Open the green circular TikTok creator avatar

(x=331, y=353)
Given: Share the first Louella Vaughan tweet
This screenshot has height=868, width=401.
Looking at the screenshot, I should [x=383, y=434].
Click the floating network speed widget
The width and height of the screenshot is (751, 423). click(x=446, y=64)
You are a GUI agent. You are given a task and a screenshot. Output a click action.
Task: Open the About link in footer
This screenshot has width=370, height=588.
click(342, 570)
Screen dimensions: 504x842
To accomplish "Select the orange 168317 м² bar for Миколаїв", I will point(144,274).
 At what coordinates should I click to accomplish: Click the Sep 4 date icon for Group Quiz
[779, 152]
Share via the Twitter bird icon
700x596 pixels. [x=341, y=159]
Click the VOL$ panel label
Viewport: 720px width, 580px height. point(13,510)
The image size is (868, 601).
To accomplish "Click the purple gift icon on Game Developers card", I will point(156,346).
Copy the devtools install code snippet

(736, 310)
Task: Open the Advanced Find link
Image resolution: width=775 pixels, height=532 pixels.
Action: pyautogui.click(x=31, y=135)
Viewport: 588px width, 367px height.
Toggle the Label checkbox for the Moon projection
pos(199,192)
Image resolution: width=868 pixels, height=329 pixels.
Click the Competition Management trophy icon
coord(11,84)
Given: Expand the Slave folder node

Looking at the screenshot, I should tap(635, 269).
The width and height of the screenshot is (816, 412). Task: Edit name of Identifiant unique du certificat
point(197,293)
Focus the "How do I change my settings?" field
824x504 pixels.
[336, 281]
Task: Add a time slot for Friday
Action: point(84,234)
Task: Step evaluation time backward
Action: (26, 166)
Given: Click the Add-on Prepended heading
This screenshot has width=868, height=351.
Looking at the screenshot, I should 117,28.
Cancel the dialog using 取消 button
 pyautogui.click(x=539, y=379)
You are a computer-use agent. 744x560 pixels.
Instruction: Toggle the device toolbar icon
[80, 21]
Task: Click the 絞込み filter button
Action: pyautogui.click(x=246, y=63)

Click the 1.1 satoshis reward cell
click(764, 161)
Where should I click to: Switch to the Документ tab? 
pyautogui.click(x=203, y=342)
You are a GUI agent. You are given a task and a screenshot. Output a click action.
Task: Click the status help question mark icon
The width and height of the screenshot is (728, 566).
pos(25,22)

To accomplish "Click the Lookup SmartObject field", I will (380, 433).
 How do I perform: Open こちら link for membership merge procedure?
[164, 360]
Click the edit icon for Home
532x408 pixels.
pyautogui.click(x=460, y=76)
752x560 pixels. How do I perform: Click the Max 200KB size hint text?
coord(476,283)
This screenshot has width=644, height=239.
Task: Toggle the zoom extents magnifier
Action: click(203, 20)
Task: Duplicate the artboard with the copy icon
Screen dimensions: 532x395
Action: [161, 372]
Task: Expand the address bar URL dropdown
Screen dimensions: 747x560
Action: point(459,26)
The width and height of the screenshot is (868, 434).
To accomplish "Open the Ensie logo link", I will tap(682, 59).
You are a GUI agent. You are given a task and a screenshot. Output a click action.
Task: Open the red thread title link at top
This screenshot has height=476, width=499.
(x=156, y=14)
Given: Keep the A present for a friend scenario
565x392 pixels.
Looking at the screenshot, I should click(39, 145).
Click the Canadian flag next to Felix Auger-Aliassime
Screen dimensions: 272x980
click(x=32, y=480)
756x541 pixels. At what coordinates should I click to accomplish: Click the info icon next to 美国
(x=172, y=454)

━━━

Directions
Copy task. Give back the whole listing exactly as written.

Solution to this problem
Open the green circular TikTok creator avatar

(x=331, y=353)
Given: Share the first Louella Vaughan tweet
This screenshot has height=868, width=401.
Looking at the screenshot, I should [x=383, y=434].
Click the floating network speed widget
The width and height of the screenshot is (751, 423). click(x=446, y=64)
You are a GUI agent. You are given a task and a screenshot. Output a click action.
Task: Open the About link in footer
This screenshot has width=370, height=588.
click(342, 570)
Screen dimensions: 504x842
To accomplish "Select the orange 168317 м² bar for Миколаїв", I will point(144,274).
 At what coordinates should I click to accomplish: Click the Sep 4 date icon for Group Quiz
[779, 152]
Share via the Twitter bird icon
700x596 pixels. [x=341, y=159]
Click the VOL$ panel label
Viewport: 720px width, 580px height. point(13,510)
The image size is (868, 601).
To accomplish "Click the purple gift icon on Game Developers card", I will point(156,346).
Copy the devtools install code snippet

(736, 310)
Task: Open the Advanced Find link
Image resolution: width=775 pixels, height=532 pixels.
Action: pyautogui.click(x=31, y=135)
Viewport: 588px width, 367px height.
Toggle the Label checkbox for the Moon projection
pos(199,192)
Image resolution: width=868 pixels, height=329 pixels.
Click the Competition Management trophy icon
coord(11,84)
Given: Expand the Slave folder node

Looking at the screenshot, I should tap(635, 269).
The width and height of the screenshot is (816, 412). Task: Edit name of Identifiant unique du certificat
point(197,293)
Focus the "How do I change my settings?" field
824x504 pixels.
[336, 281]
Task: Add a time slot for Friday
Action: point(84,234)
Task: Step evaluation time backward
Action: (26, 166)
Given: Click the Add-on Prepended heading
This screenshot has width=868, height=351.
Looking at the screenshot, I should 117,28.
Cancel the dialog using 取消 button
 pyautogui.click(x=539, y=379)
You are a computer-use agent. 744x560 pixels.
Instruction: Toggle the device toolbar icon
[80, 21]
Task: Click the 絞込み filter button
Action: pyautogui.click(x=246, y=63)

Click the 1.1 satoshis reward cell
click(764, 161)
Where should I click to: Switch to the Документ tab? 
pyautogui.click(x=203, y=342)
You are a GUI agent. You are given a task and a screenshot. Output a click action.
Task: Click the status help question mark icon
The width and height of the screenshot is (728, 566).
pos(25,22)

To accomplish "Click the Lookup SmartObject field", I will (380, 433).
 How do I perform: Open こちら link for membership merge procedure?
[164, 360]
Click the edit icon for Home
532x408 pixels.
pyautogui.click(x=460, y=76)
752x560 pixels. How do I perform: Click the Max 200KB size hint text?
coord(476,283)
This screenshot has width=644, height=239.
Task: Toggle the zoom extents magnifier
Action: click(203, 20)
Task: Duplicate the artboard with the copy icon
Screen dimensions: 532x395
Action: [161, 372]
Task: Expand the address bar URL dropdown
Screen dimensions: 747x560
Action: point(459,26)
The width and height of the screenshot is (868, 434).
To accomplish "Open the Ensie logo link", I will tap(682, 59).
You are a GUI agent. You are given a task and a screenshot. Output a click action.
Task: Open the red thread title link at top
This screenshot has height=476, width=499.
(x=156, y=14)
Given: Keep the A present for a friend scenario
565x392 pixels.
Looking at the screenshot, I should click(39, 145).
Click the Canadian flag next to Felix Auger-Aliassime
Screen dimensions: 272x980
click(x=32, y=480)
756x541 pixels. At what coordinates should I click to accomplish: Click the info icon next to 美国
(x=172, y=454)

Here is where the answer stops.